From November 2023 through January 2024 — which RBC considers this year's first quarter — Canada's largest bank earned a net income of $3.6 billion, a 14% increase from the year before (all figures are in Canadian dollars, unless otherwise noted). Earnings per share jumped as well, rising 12% year-on-year to $2.50 per share.

"We've had a strong start to fiscal 2024," Dave McKay, RBC's CEO, said in a conference call with investors on Wednesday. "Amidst ongoing macroeconomic uncertainty, our balance sheet remains strong."

The story for RBC's wealth management unit, however, was more complicated. Net income for the department was $606 million, a 27% drop from the same quarter last year. 

In a statement, RBC said this was "mainly due to the cost of the FDIC special assessment." The Federal Deposit Insurance Corporation, which insures deposits in U.S. banks, charged RBC $159 million to help shore up its insurance fund after the failure of Silicon Valley Bank and other lenders last year.

Nadine Ahn, RBC's chief financial officer, said this made a significant dent in the wealth unit's profits.

"Results benefited from higher rates, solid volume growth, increased non-interest revenue, and a lower effective tax rate," Ahn said. "These tailwinds, however, were more than offset by higher expenses, including the cost of the FDIC special assessment."

In other ways, the wealth division appeared to be thriving. Assets under administration rose to "nearly $1.6 trillion," McKay said, including $800 billion in the U.S. — 12% more than the year before, and a new record. In particular, RBC enjoyed an increase in fee-based client assets, which buttressed the wealth unit's bottom line. 

"Our results benefited from higher fee-based revenue in wealth management, including strong flows in our advisory businesses and solid performance in asset management," McKay said.

But for this quarter, at least, those strengths were not enough to overcome the FDIC fee, as well as other obstacles. The firm's statement also cited "higher variable compensation commensurate with increased commissionable revenue, higher staff costs and professional fees" and "lower net interest income" as reasons for the decline in profits.
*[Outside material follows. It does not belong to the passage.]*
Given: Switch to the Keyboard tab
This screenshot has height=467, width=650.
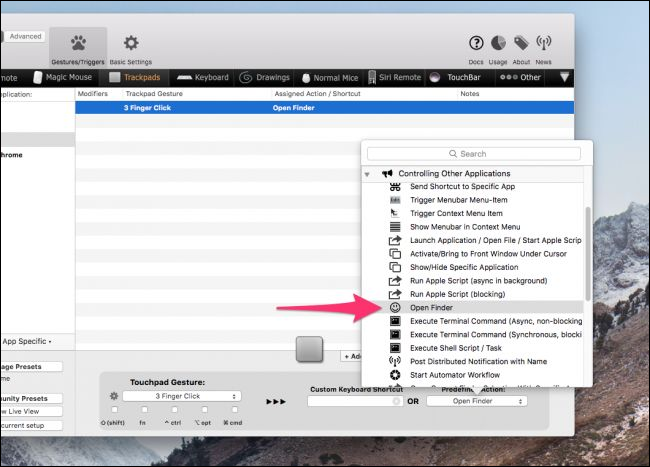Looking at the screenshot, I should (x=204, y=77).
Nevertheless, Ahn and McKay expressed confidence in the division's "underlying performance," and in RBC's overall direction.

"As our first-quarter results show, RBC has the right strategy in place to grow today while also generating long-term value for shareholders," McKay said. "Underpinned by our balance sheet strength, prudent approach to risk management and diversified business model, we delivered solid, client-driven volume growth and a continued focus on expense control."